Baz Luhrmann ha construido una filmografía reconocible por su ambición visual y su apuesta por la música como motor narrativo. Con una filmografía conformada por Strictly Ballroom, Romeo + Juliet, Moulin Rouge!, Australia, The Great Gatsby y Elvis, su cine combina melodrama, espectáculo y una puesta en escena de alto voltaje emocional.
Después de su película biográfica sobre Elvis (2022), Luhrmann vuelve al artista con EPiC: Elvis Presley in Concert, su primer largometraje documental. La película, estrenada en el Festival Internacional de Cine de Toronto en septiembre de 2025, se construye a partir de material nunca antes visto y descubierto durante la producción del filme anterior, incluyendo rollos de 35mm, 16mm y 8mm correspondientes a la etapa de Las Vegas del cantante.
Con EPiC, Luhrmann se desplaza de la cinta biográfica estilizada a la exploración de archivo, dejando que la voz de Elvis Presley estructure la experiencia.

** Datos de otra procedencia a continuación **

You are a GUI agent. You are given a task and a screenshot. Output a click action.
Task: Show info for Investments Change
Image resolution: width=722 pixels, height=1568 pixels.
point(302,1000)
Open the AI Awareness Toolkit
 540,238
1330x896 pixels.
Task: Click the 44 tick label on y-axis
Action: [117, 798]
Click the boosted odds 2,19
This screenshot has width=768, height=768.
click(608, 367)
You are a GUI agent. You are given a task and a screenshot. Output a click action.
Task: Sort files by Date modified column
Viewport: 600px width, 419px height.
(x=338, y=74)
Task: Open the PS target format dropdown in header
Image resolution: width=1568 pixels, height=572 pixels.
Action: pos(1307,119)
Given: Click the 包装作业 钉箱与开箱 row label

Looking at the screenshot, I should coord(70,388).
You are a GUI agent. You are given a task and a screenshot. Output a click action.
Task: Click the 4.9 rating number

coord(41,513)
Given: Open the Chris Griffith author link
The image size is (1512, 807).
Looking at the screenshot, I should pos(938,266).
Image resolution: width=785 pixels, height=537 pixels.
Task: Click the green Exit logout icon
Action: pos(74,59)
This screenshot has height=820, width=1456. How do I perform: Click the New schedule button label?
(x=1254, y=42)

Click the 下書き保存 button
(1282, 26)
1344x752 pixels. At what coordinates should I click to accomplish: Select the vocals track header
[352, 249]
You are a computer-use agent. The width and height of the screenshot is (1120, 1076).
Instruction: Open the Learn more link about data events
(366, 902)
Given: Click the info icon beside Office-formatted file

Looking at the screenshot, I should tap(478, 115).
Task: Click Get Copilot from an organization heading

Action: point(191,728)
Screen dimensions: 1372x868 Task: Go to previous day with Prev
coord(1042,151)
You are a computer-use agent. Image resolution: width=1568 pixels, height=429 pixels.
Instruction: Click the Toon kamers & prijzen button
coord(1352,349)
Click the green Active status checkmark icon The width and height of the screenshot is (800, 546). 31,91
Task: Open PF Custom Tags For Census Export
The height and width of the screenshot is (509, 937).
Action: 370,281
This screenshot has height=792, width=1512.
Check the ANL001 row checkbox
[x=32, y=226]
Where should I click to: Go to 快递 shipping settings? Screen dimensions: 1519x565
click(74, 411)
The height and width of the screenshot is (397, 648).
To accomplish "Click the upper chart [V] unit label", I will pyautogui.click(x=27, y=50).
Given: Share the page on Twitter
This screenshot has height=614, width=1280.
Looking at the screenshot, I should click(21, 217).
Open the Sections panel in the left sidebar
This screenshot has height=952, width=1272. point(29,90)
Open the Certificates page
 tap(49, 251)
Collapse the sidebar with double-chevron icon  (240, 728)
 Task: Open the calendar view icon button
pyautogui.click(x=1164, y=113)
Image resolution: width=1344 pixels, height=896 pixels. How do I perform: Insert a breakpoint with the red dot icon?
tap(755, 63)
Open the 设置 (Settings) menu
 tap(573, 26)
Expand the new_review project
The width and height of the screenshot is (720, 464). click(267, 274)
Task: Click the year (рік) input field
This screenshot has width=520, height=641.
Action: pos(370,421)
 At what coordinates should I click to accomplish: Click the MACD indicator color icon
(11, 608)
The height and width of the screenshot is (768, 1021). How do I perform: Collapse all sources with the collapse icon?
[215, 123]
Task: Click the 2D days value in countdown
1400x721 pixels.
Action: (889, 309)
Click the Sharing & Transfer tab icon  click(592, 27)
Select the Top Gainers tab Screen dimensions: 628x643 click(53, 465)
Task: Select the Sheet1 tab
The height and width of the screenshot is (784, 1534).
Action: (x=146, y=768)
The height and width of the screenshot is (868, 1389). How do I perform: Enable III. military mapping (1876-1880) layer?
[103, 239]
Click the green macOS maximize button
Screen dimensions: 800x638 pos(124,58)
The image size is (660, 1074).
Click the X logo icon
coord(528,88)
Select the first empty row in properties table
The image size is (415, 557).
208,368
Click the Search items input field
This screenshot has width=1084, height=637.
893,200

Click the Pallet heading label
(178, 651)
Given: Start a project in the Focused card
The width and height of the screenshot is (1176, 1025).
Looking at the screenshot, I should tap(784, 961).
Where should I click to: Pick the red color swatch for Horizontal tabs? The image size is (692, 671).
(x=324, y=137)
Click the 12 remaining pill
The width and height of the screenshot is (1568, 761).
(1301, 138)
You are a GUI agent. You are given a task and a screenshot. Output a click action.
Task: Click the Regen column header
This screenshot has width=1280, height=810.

El resultado reafirma una constante en su trayectoria: El espectáculo como vehículo de una emoción directa y expansiva, ya sea en la ficción o en el documental.
El director nos habló sobre el hallazgo del archivo, el proceso de montaje y la persistencia de ciertas obsesiones creativas en su obra.

Sus películas, de Strictly Ballroom a Elvis, comparten una identidad emocional y estilística muy marcada. ¿Reconoce obsesiones recurrentes que atraviesan toda su filmografía?
Cuando era más joven cometí el error de analizarme demasiado. Me volví excesivamente consciente de lo que hacía. Con el tiempo entendí que solo hay una manera en la que puedo contar historias: la mía.
No es algo que planifique deliberadamente, pero cuanto más se acerca una película a la forma en que contaría una historia en una cena, más auténtica resulta. Si yo relatara algo frente a amigos, probablemente sonaría como una de mis películas.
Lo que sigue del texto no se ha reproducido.